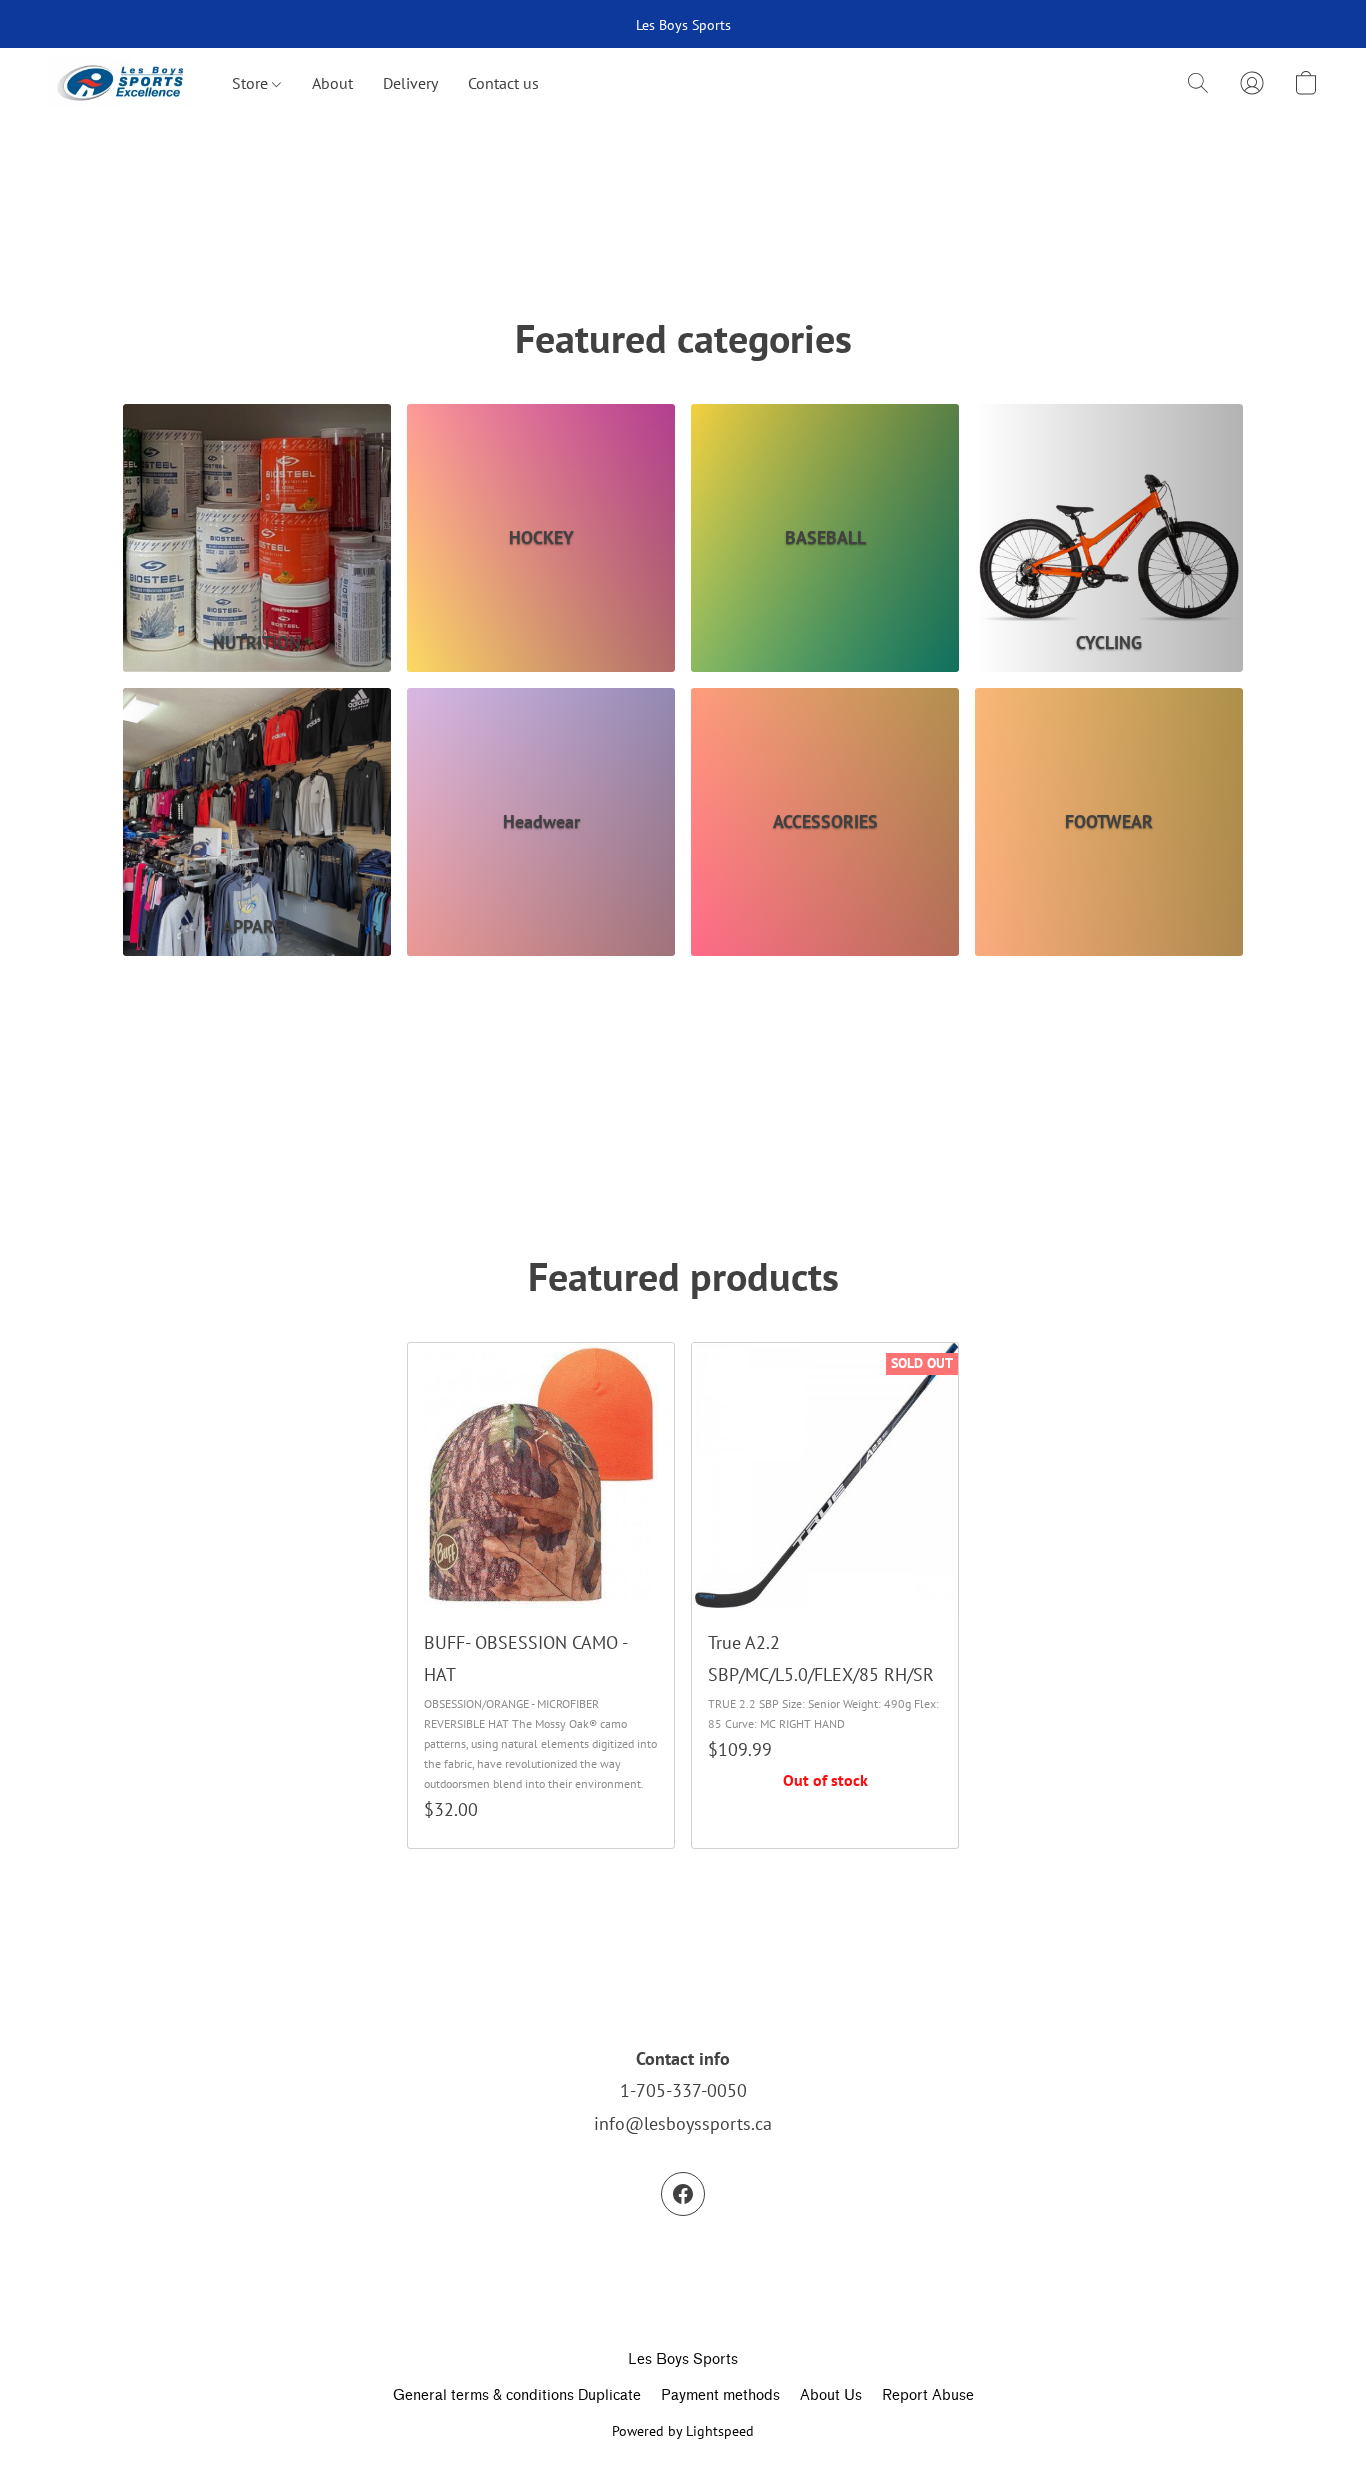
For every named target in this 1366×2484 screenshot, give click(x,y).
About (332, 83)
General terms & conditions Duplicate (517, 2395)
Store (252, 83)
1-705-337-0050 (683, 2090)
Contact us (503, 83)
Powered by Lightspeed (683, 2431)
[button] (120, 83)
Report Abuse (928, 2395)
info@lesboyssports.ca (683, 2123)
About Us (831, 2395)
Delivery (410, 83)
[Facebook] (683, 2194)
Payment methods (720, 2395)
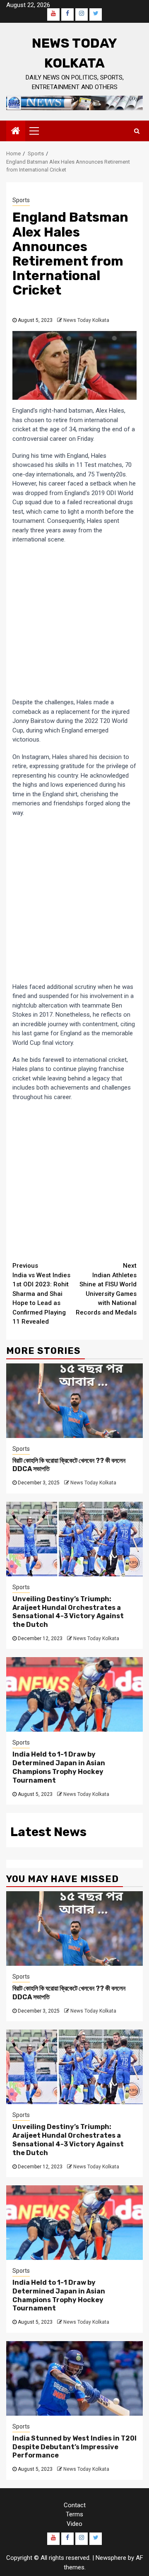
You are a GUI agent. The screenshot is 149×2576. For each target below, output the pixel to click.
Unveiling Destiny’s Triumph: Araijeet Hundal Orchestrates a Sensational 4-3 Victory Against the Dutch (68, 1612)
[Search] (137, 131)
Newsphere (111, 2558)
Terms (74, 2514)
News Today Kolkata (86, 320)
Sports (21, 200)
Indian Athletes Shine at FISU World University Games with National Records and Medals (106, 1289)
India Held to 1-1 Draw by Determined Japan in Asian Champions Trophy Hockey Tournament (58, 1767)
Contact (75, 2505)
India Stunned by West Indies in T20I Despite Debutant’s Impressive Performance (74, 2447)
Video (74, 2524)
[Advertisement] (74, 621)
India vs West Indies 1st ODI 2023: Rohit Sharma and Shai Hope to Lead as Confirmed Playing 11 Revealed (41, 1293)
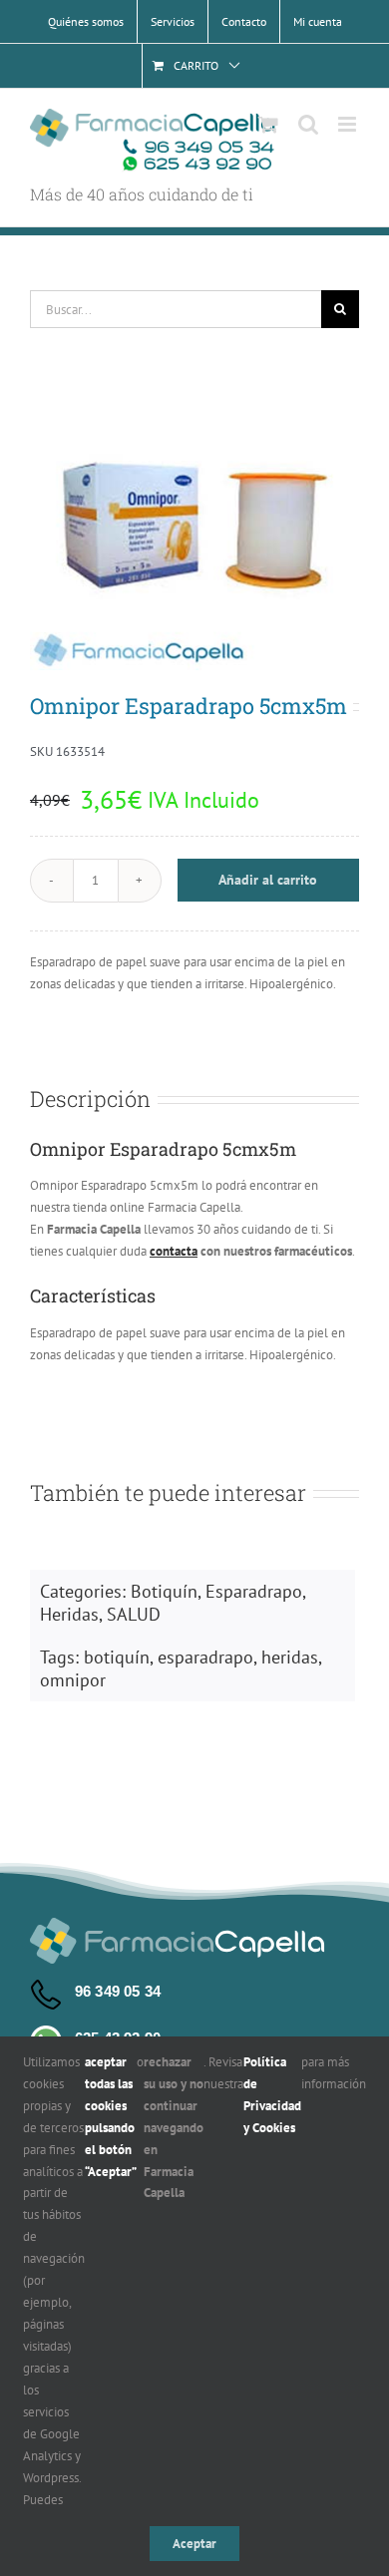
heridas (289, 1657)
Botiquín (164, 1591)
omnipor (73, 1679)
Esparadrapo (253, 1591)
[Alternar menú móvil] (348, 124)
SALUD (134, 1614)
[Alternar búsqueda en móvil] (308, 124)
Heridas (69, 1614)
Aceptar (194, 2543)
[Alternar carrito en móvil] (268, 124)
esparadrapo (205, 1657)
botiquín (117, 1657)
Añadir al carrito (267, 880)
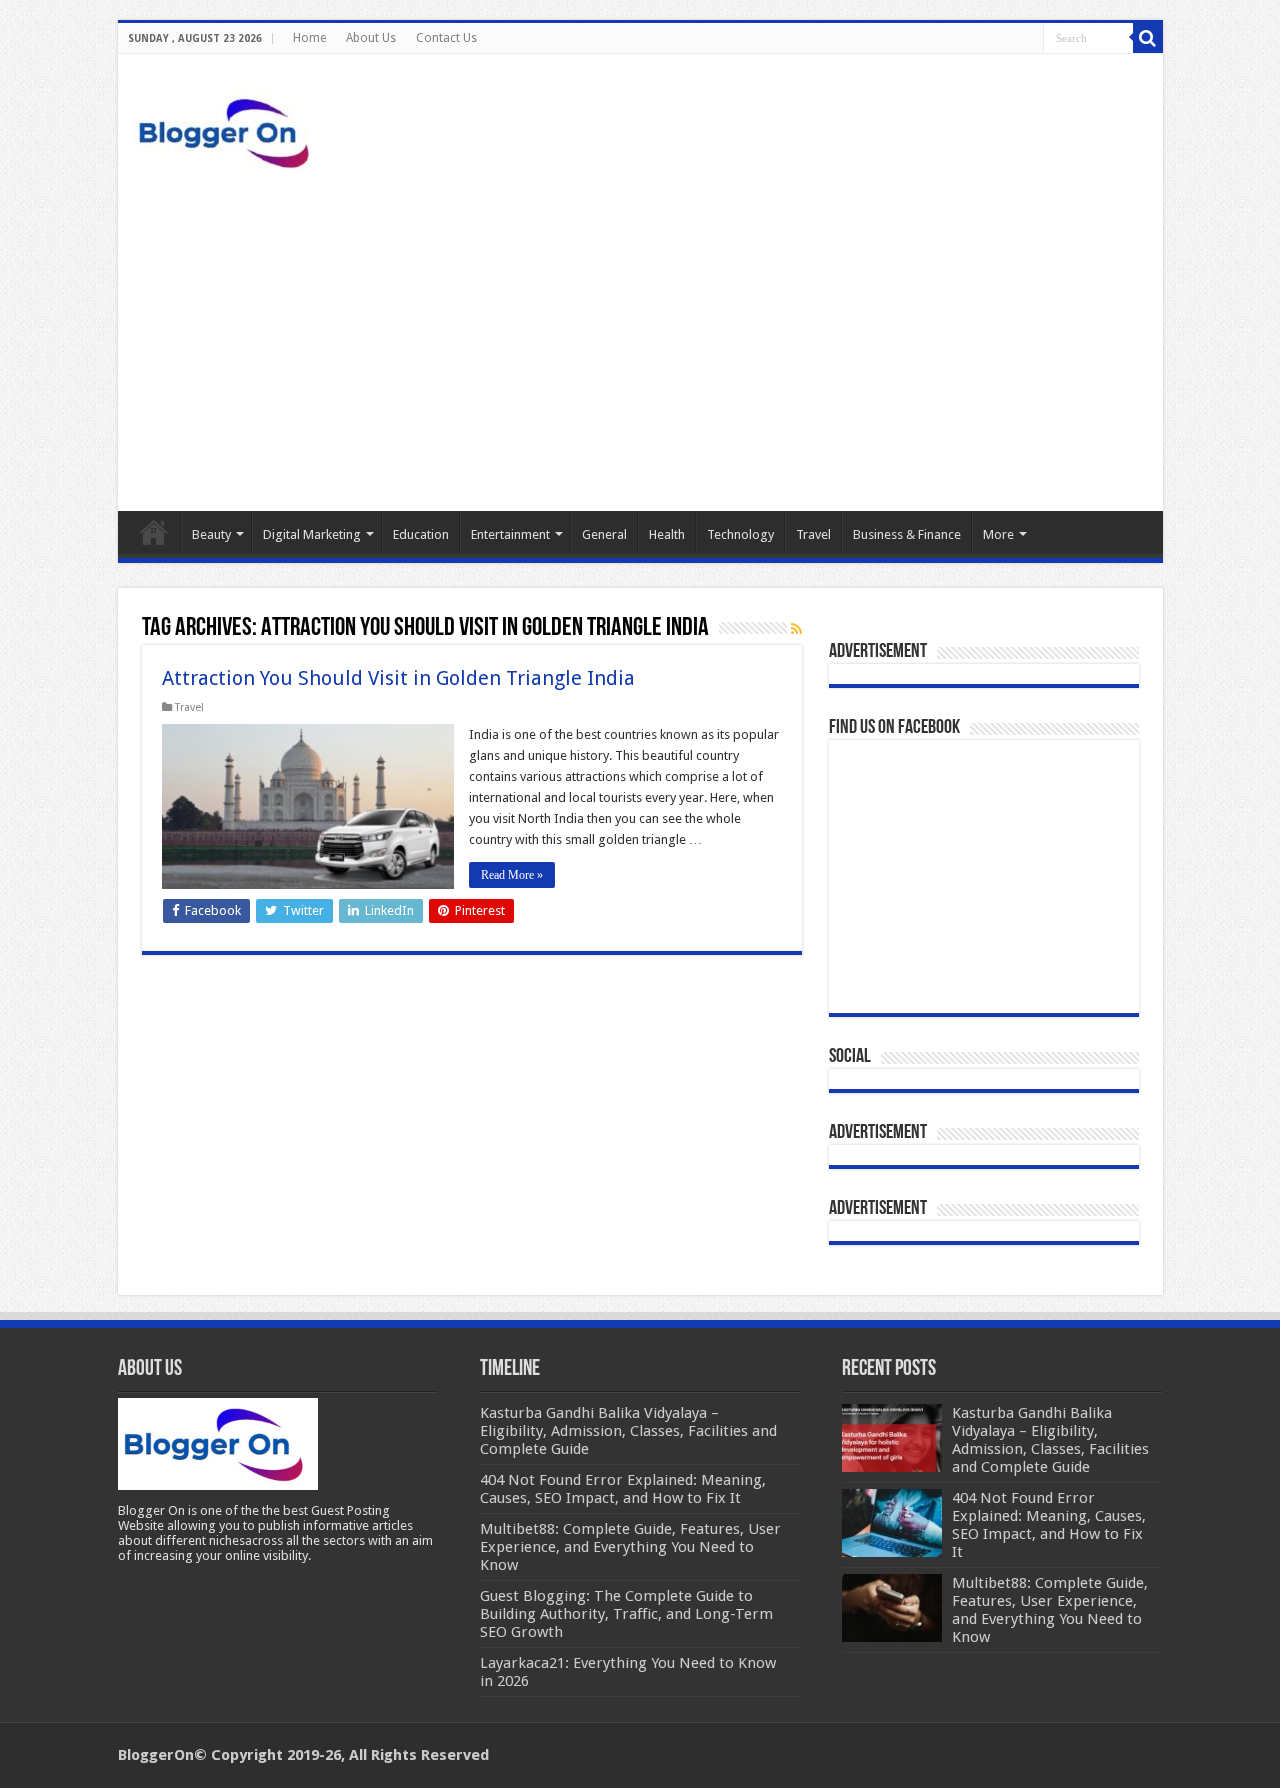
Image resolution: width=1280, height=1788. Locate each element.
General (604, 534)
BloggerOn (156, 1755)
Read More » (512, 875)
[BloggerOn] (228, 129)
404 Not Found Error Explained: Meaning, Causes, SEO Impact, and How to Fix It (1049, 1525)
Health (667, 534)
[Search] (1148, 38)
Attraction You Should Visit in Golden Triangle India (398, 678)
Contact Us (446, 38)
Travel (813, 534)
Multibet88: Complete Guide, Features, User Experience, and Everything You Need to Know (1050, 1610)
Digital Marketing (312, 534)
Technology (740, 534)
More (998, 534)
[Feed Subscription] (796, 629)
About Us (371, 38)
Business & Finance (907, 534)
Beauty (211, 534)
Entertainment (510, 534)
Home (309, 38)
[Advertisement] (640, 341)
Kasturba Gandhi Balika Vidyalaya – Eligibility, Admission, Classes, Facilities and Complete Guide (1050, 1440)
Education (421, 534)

::::::::::

Problem
Whatever lies between the first line of the data and the line holding "Unveiling Destiny’s Triumph: Araijeet", inclusive, should be repeated exactly, apart from the pictures.

Task answer
For every named target in this 1366×2484 screenshot, give click(x,y).
About (332, 83)
General terms & conditions Duplicate (517, 2395)
Store (252, 83)
1-705-337-0050 (683, 2090)
Contact us (503, 83)
Powered by Lightspeed (683, 2431)
[button] (120, 83)
Report Abuse (928, 2395)
info@lesboyssports.ca (683, 2123)
About Us (831, 2395)
Delivery (410, 83)
[Facebook] (683, 2194)
Payment methods (720, 2395)
You are a GUI agent. The screenshot is 149×2576. For each target below, output the pixel to click.
Unveiling Destiny’s Triumph: Araijeet Hundal Orchestrates a Sensational 4-3 Victory Against the Dutch (68, 1612)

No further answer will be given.